To get to your point about ‘is this what a recession looks like’, basically yes, exactly that. Now not all will look the same, this one merely had several negative feedback loops increasing the severity.
So short version: there are a lot of bad bank assets out there, ones that are being misrepresented to various places in regards to security. These things are basically housing loans that have been chopped up into thousands of pieces, an individual’s housing loan may be spread among dozens of securities, and sold.

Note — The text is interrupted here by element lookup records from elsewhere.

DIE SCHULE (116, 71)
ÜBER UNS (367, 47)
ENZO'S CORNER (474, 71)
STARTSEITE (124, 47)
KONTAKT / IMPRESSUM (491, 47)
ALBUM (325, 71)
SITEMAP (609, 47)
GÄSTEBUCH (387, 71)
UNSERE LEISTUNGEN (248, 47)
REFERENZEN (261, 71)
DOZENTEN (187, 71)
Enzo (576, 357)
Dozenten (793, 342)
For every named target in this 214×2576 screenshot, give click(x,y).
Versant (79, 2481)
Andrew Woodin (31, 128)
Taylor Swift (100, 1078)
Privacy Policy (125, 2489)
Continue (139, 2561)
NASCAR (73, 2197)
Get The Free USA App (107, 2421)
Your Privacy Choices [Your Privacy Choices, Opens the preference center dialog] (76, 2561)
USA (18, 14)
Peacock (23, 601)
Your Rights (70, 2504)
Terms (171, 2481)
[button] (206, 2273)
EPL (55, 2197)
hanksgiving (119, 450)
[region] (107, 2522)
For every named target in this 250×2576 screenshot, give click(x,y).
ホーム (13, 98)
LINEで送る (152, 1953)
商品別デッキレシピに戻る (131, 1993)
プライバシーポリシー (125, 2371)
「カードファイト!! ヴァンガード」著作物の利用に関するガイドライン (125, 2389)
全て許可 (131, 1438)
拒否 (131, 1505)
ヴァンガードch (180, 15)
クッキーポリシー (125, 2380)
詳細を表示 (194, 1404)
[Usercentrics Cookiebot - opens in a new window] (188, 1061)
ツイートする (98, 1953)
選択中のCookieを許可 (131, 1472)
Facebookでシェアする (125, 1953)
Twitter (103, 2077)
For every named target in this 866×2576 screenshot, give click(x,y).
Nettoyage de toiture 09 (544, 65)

Mortgage Backed Securities (which are what I will refer to as securities from here out) are basically a bundle of many fragments of loans. Any individual security will have a tiny percentage of an individual loan, with many loans compiled together. These are then sold to pension funds, various investment firms, etc. There is a risk, and a certain rate of default baked into them. That way if any individual loan defaults it has a small impact on many investors, instead of big impact on a few.
So these were sold, while the banks were deliberately deceptive about the risk, returns, and default rates. See that’s where sub prime loans come in. Not to go down that rabbit hole, but the short version is that banks knowingly and intentionally sold loans in such a way to increase their profit, knowing there was a higher risk due to them selling these shady loans. But they’re bundling them up and selling them as securities, so they are not on the hook when the default rates spike (as they did in 2007-8 when sub prime loans went bust big time).

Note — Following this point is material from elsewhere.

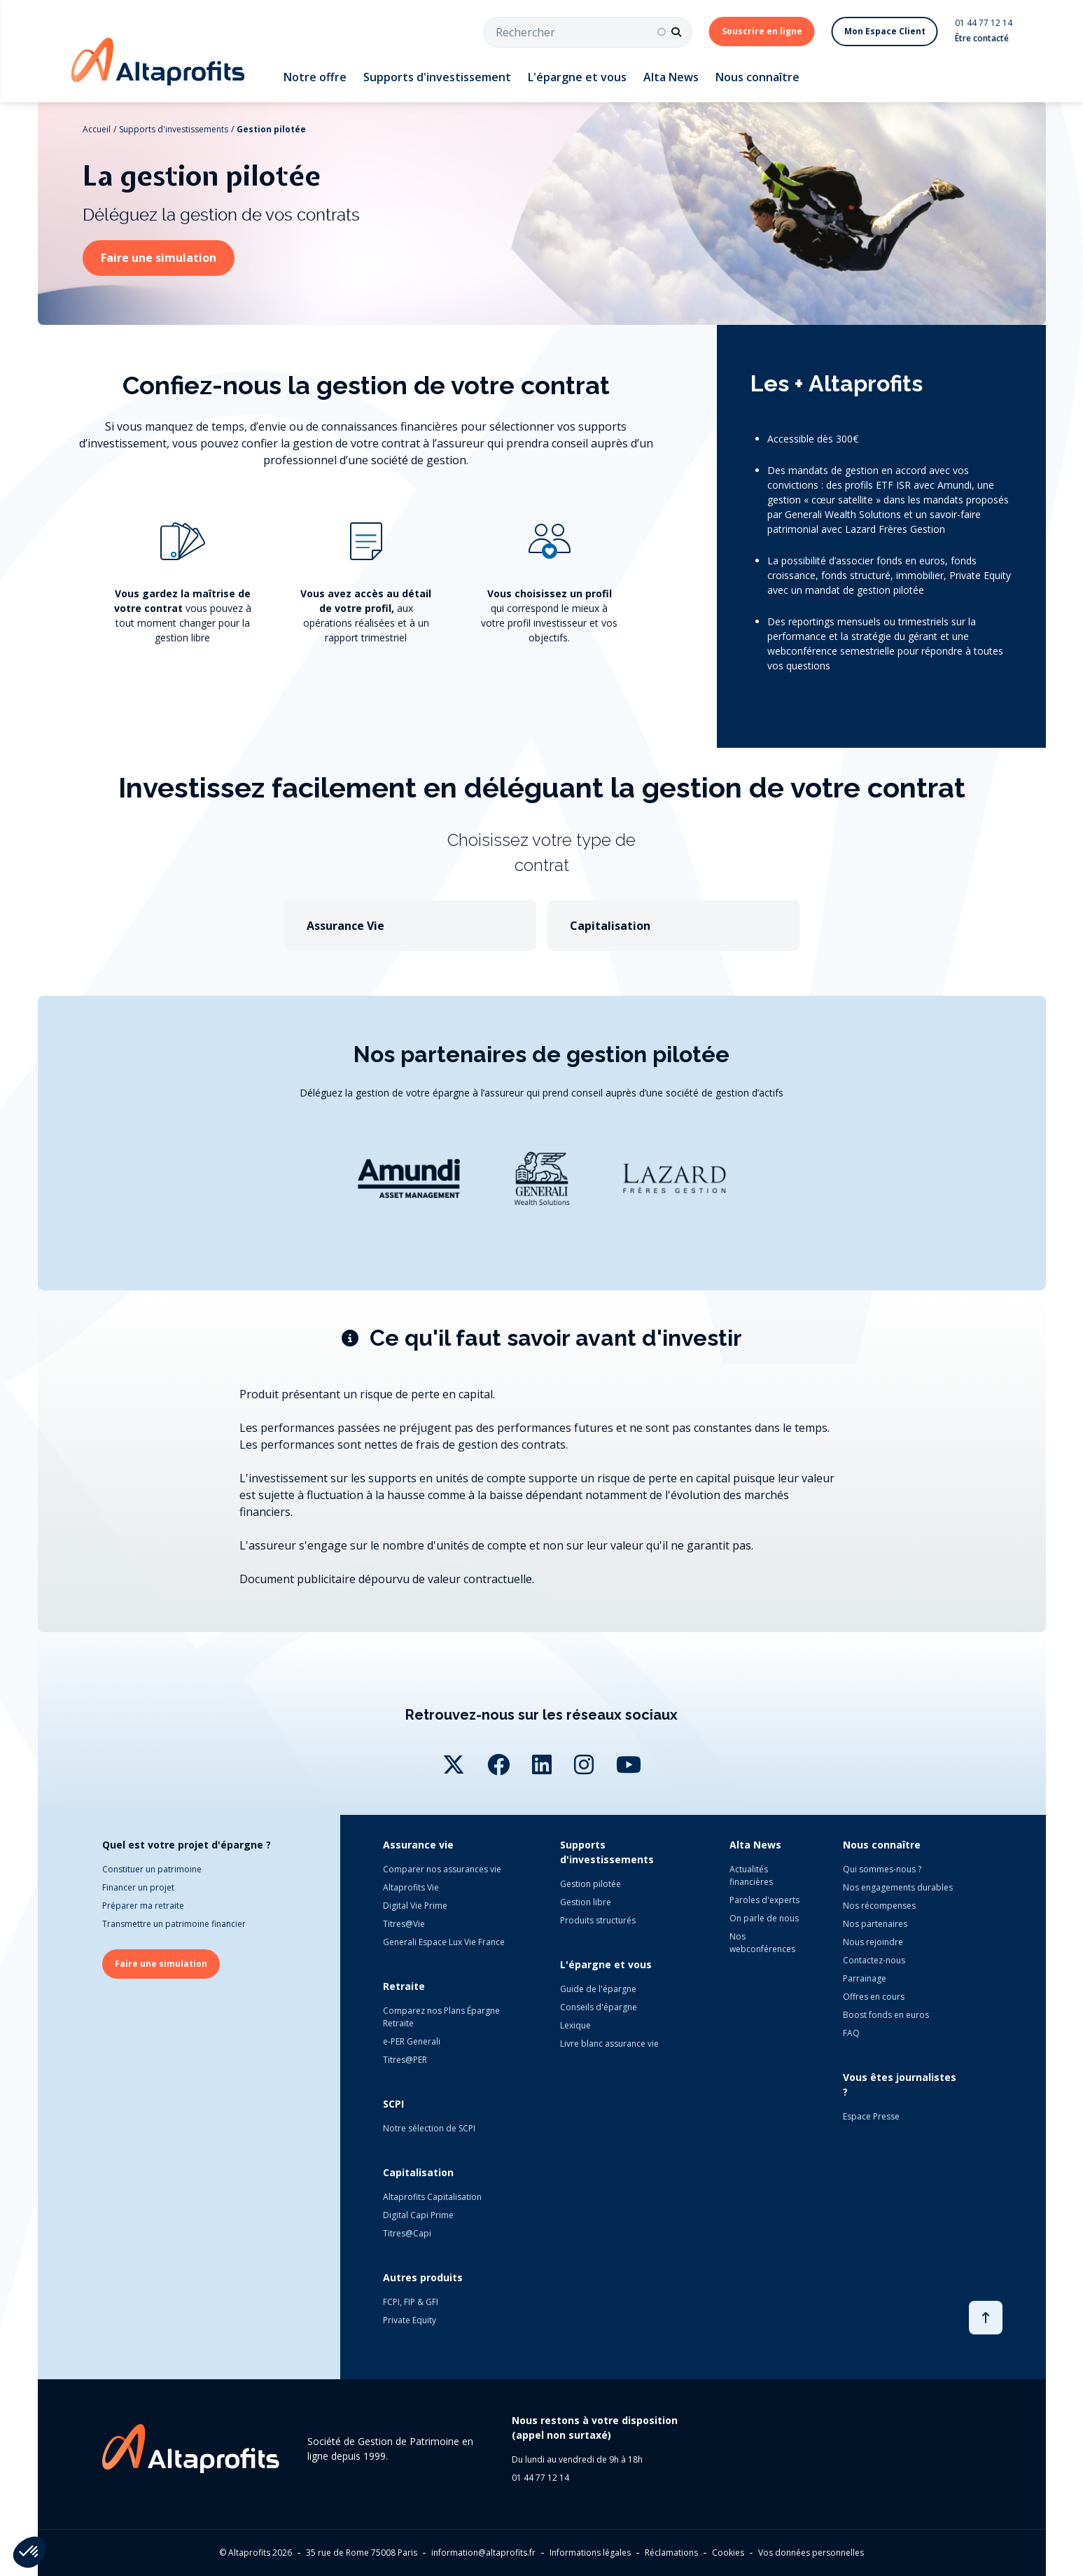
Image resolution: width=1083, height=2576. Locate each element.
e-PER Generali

This devastated many sectors of finance. Relaxed regulations had allowed places to overextend themselves, to lie and cheat the public, all in the name of short term profits. As the loans started to implode, the scale rippled. Places that had invested based on a set risk, for a set return, lost their shirts (why many pension funds got killed, California in particular was a big investor in these).
Fast forward a bit, and the money that greases the economy is dried up. Business loans are harder to get, many companies lost their cash funds, and as a result companies go out of business, cut back production, and lay off workers. Because the banks are in a mess of their own making the economy grinds to a halt. And because it is the banks access to capital, which might have otherwise have lessened the severity, you see the economy shedding upwards of 800k jobs a month.
Double the fun as banking is global, meaning that Europe, Japan, etc. all hit the same wall. Meaning that imports and exports dropped massively across the board, making recovery harder.